DESCRIPTION OF THE TASK: Leaving out all pictures, restate word for word the lines from the one with "Click the link badge on the mask card" through the last line of the entries.

[[ MATERIAL PROVIDED, beginning ]]

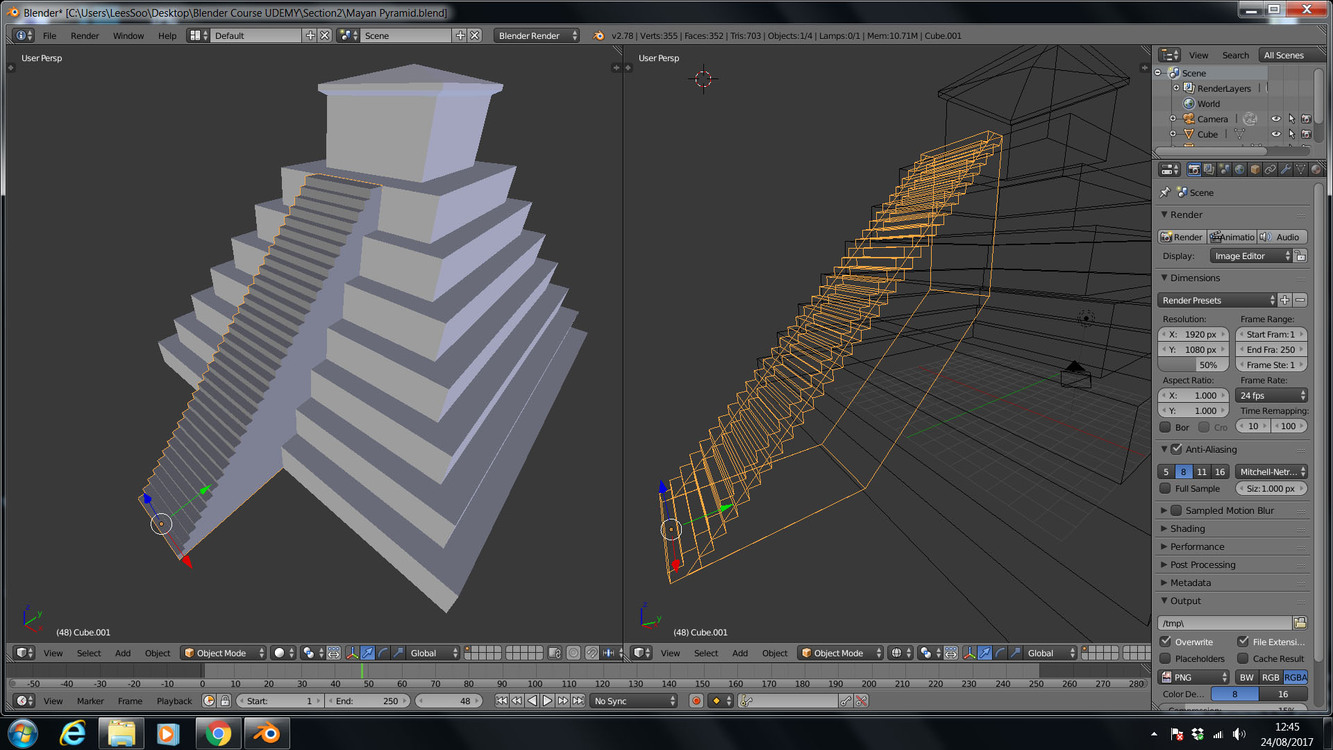Click the auto-keyframe record button in timeline
Image resolution: width=1333 pixels, height=750 pixels.
click(x=697, y=701)
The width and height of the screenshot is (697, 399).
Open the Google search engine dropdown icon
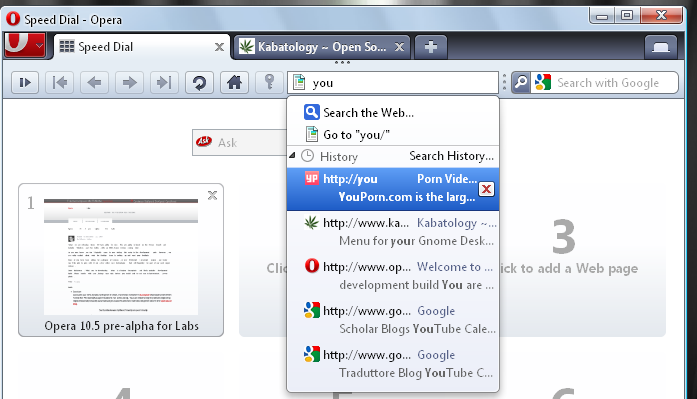tap(543, 83)
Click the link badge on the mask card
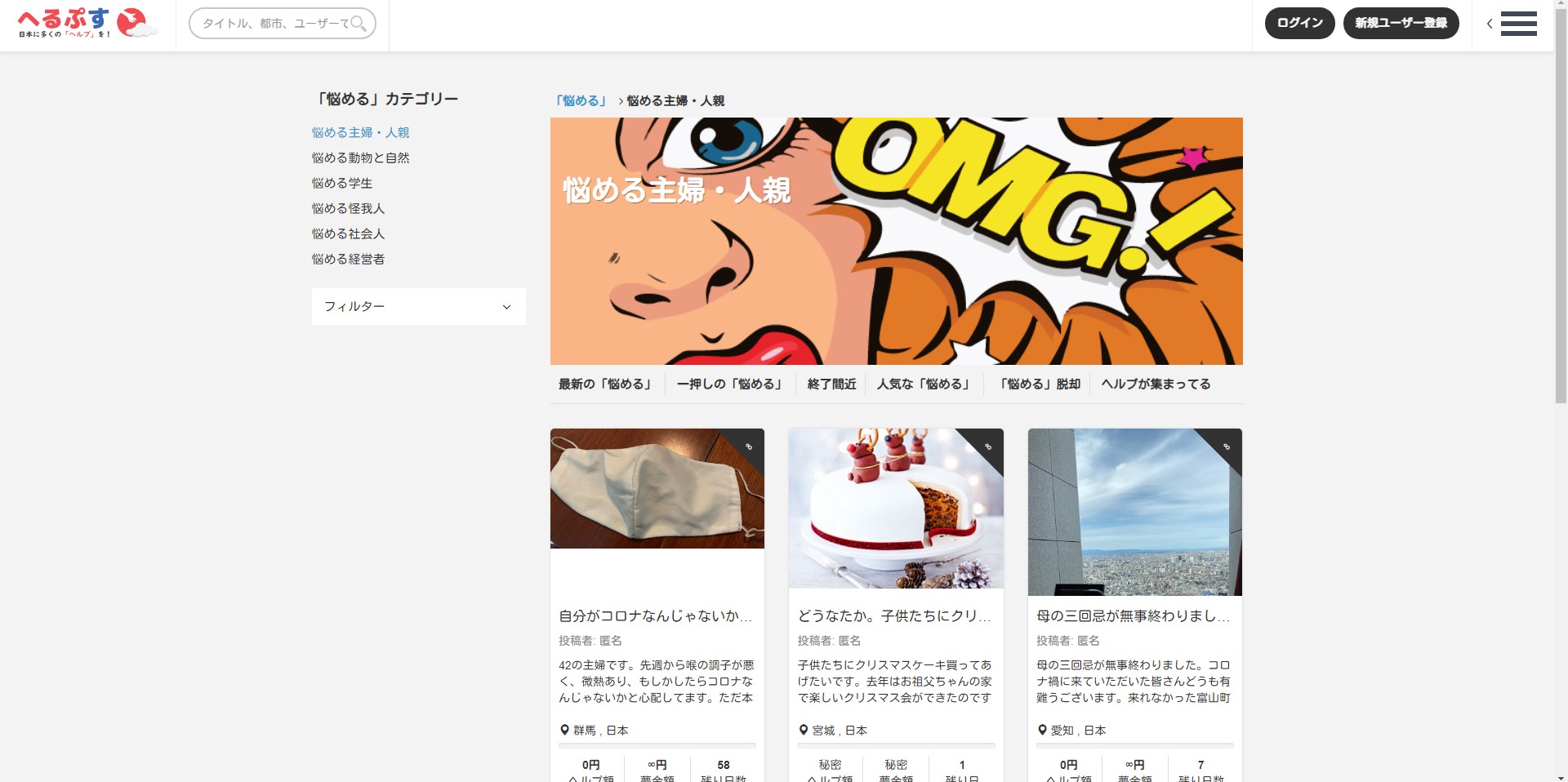This screenshot has width=1568, height=782. click(x=749, y=447)
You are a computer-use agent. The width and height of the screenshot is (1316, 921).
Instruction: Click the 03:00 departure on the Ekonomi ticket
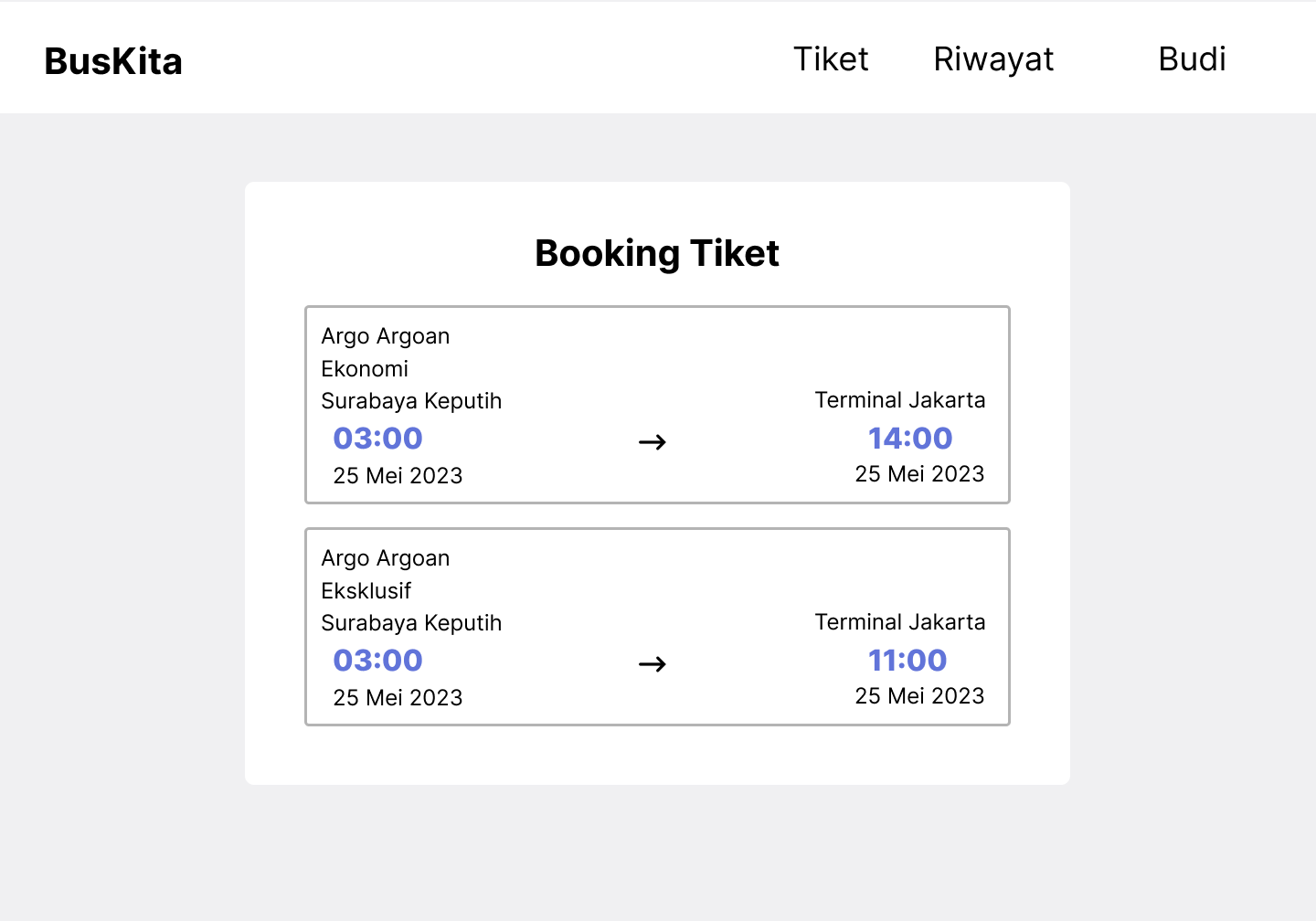pos(377,439)
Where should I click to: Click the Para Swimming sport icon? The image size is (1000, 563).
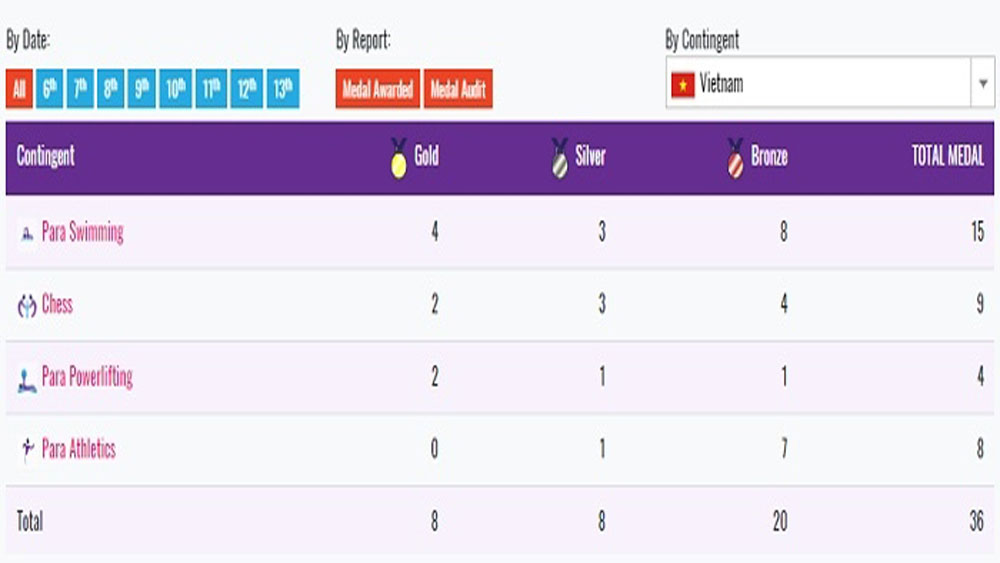[27, 234]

[[ MATERIAL PROVIDED, end ]]

ANSWER SPACE:
Click the link badge on the mask card
This screenshot has width=1568, height=782. click(x=749, y=447)
You are a computer-use agent. The width and height of the screenshot is (1316, 921).
Instruction: Click the 03:00 departure on the Ekonomi ticket
pos(377,439)
Where should I click to: Click the Para Swimming sport icon? The image size is (1000, 563).
[27, 234]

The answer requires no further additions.